Ci saranno ingressi, orari e percorsi obbligati per chi intende raggiungere il Prato e assistere alla messa. Ogni accesso è abbinato a un colore a seconda delle parrocchie di provenienza. Quelle di Arezzo hanno il colore giallo e possono accedere da uno qualsiasi degli ingressi.
Gli accessi: Via Porta Buia; Via Guido Monaco; Porta Trento e Trieste; Via Madonna del Prato.
Gli orari: dalle 6.00 alle 8.30
I documenti: chi ha il pass della parrocchia deve semplicemente mostrarlo agli addetti. È necessario avere con sé un documento di identità.

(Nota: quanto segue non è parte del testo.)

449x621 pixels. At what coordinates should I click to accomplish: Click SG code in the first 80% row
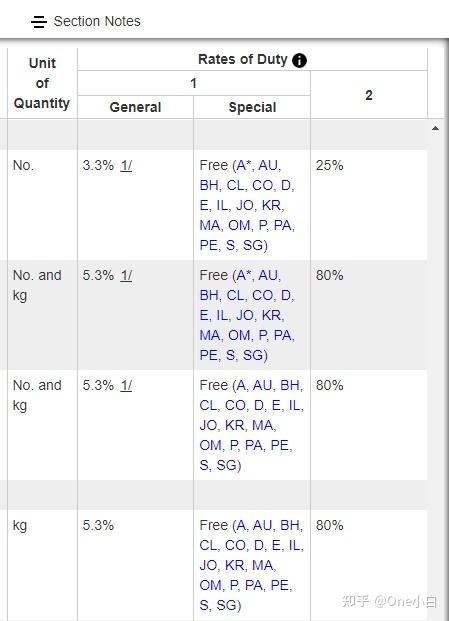click(x=253, y=355)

Chi non ha il pass, deve esibire un documento d’identità valido e farsi registrare presso gli infopoint di Piazza Badia e Piazza S. Agostino. Potrà passare solo se ci saranno ancora posti in piedi disponibili.
I percorsi:
– Via Porta Buia, Via Isidoro del Lungo, Via del Saracino, Piazza del Murello
– Via Guido Monaco, Piazza San Francesco, Via Cesalpino
– Porta Trento Trieste, Via Garibaldi, Via Fontanella, Via Pellicceria
– Via Madonna del Prato, Via di San Francesco, Via Cesalpino
Il controllo prima dell’area del Prato: al termine di ogni percorso, nell’ultima strada indicata per ciascuno, ci sarà una postazione di controllo prima di poter accedere all’area del Prato. Qui è prevista un’ultima verifica.
ATTENZIONE
Gli accessi sopra riportati devono essere percorsi dai pellegrini ma non sono riservati ai pellegrini, bensì percorribili da tutti. Residenti, commercianti, dipendenti delle attività situate all’interno delle aree sottoposte a divieto di transito veicolare, qualsiasi cittadino, possono accedere liberamente a piedi nel centro storico senza bisogno di comunicare dati anagrafici né di essere in possesso di pass.
I residenti della zona chiusa (via Ricasoli, piazza Libertà, piazza Duomo, piazza Madonna del Conforto, interno parco del Prato) e i commercianti i cui esercizi si trovano nella stessa zona possono transitare da e per le loro abitazioni e i loro esercizi muniti di documento di identità.